(Alliance News) - Orosur Mining Inc on Thursday said Colombian firm Minera Monte Aquila has reduced exploration expenditure on its Anza project, thus placing it into care and maintenance.

Orosur shares were down 26% at 5.00 pence each in London on Thursday afternoon.

The South America-focused minerals explorer and developer said it expects MMA to focus on protecting the asset and maintaining a positive relationship with the local community. MMA is jointly-owned by Agnico Eagle Mines Ltd and Newmont Corp.

Orosur currently owns 100% of Anza, though there is an agreement in place which could see MMA earn-in a stake as high as 75%.
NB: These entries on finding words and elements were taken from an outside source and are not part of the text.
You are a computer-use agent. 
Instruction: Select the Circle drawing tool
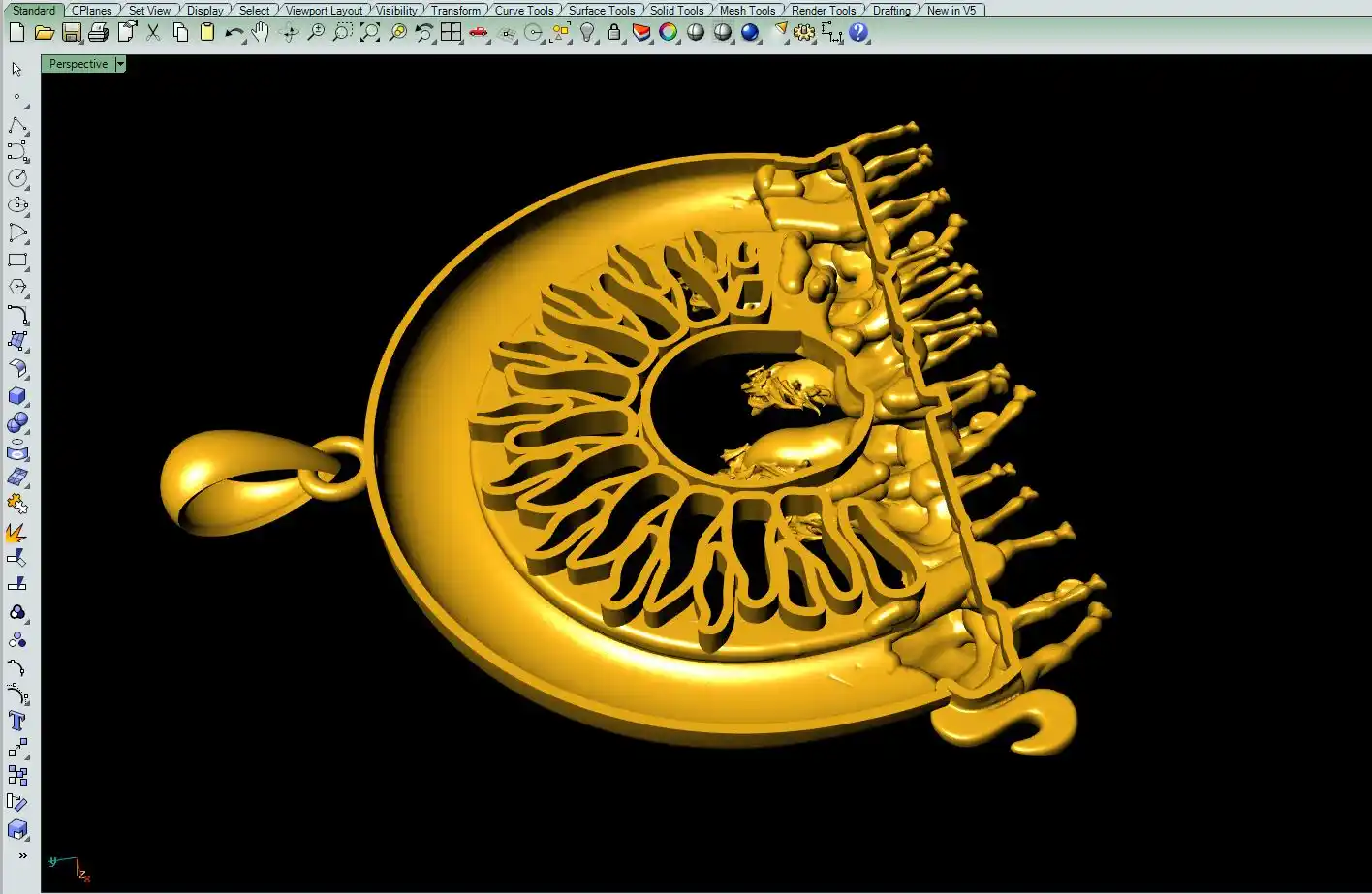[x=16, y=178]
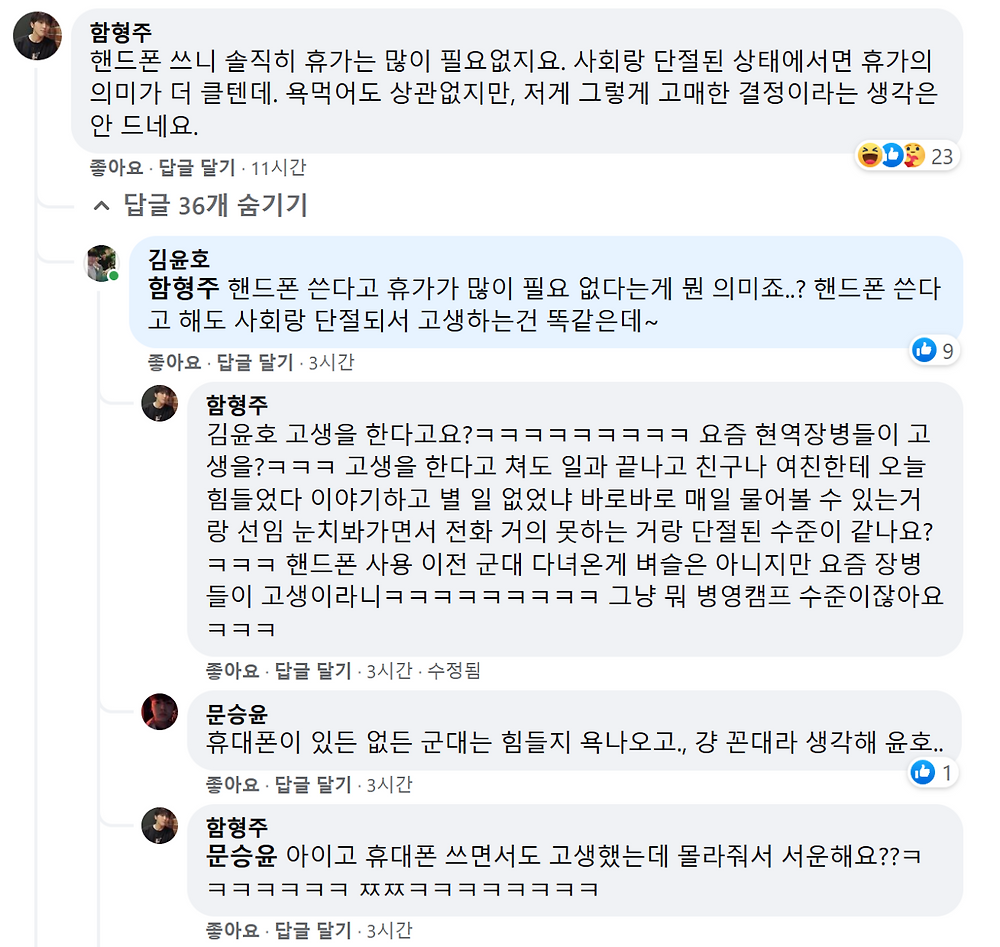1000x947 pixels.
Task: Like 김윤호's reply with 좋아요
Action: [174, 362]
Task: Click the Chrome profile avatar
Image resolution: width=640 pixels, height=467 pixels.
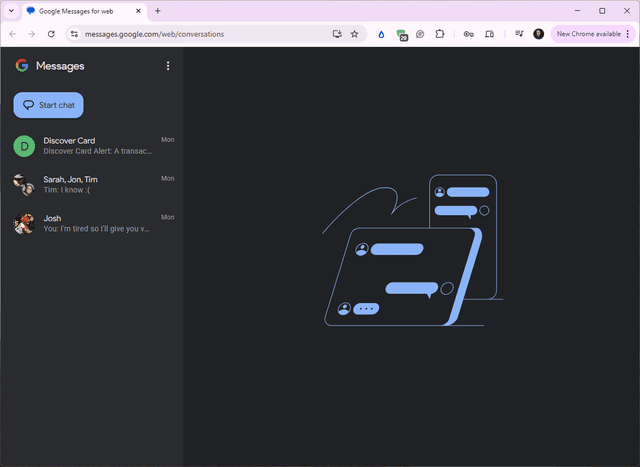Action: pyautogui.click(x=539, y=33)
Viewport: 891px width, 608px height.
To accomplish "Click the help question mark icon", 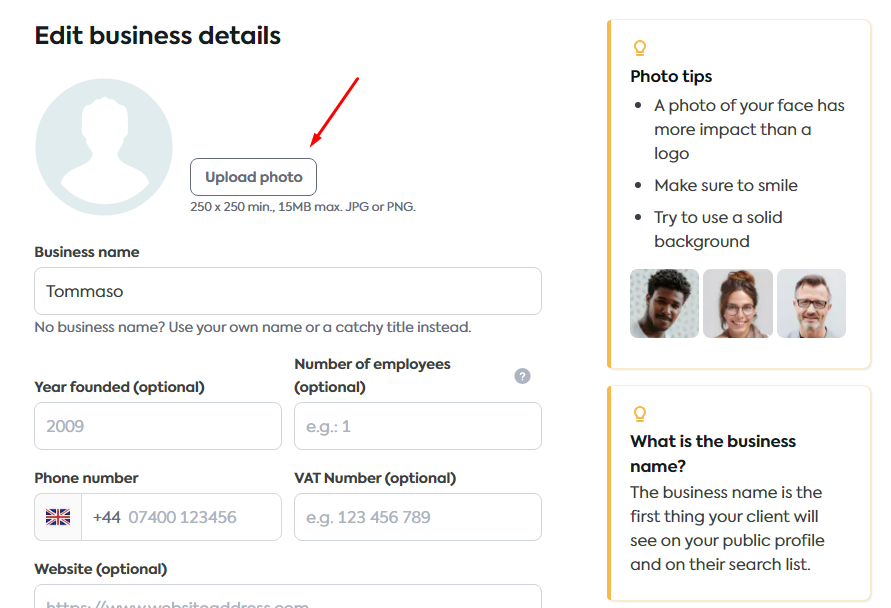I will click(522, 376).
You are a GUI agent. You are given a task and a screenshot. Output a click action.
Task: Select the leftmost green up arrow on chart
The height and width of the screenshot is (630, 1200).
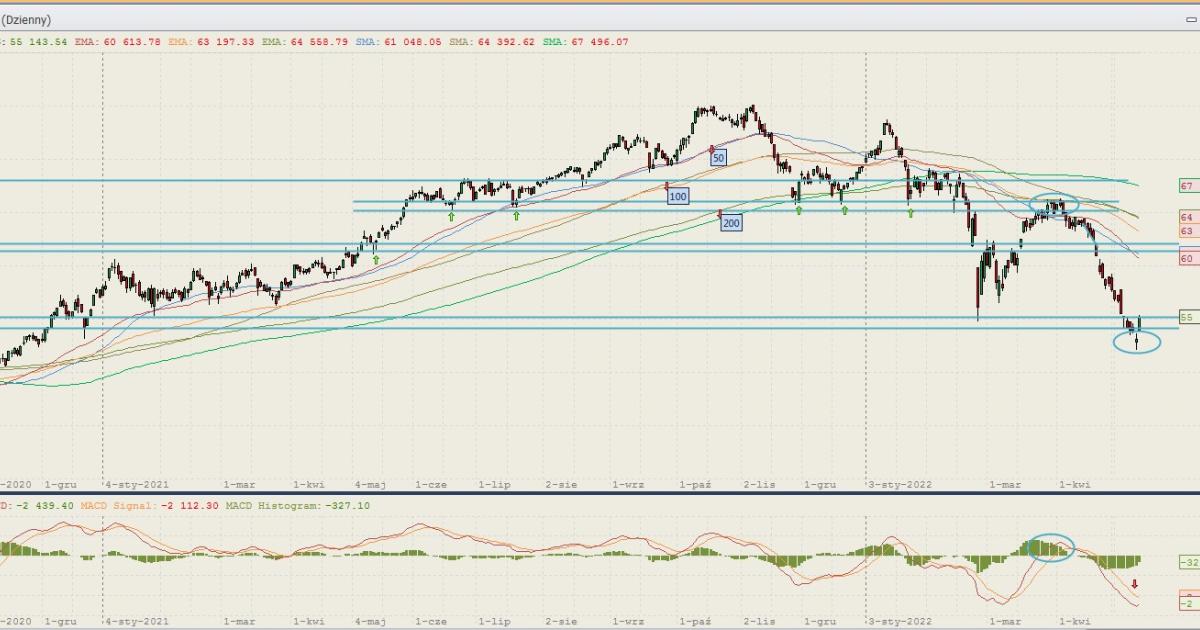coord(376,259)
MMA sustained costs in excess of around USD3.7 million during phase one of its exploration of Anza, which may be credited towards the operator's investment obligation of USD4 million for the first year of phase two exploration.

Chief Executive Officer Brad George said: "We respect MMA's decision to reassess Anza and fully understand the complex dynamics and priorities of companies of that size, especially in light of recent mergers. Orosur however sees a tremendous potential at Anza and would welcome the opportunity to get back into the driver's seat if that option is viable."

Orosur also said low reconnaissance work is ongoing at its El Pantano project in southern Argentina, with results so far exceeding the company's expectations. The project has the potential to turn into a large scale gold exploration company, Orosur said.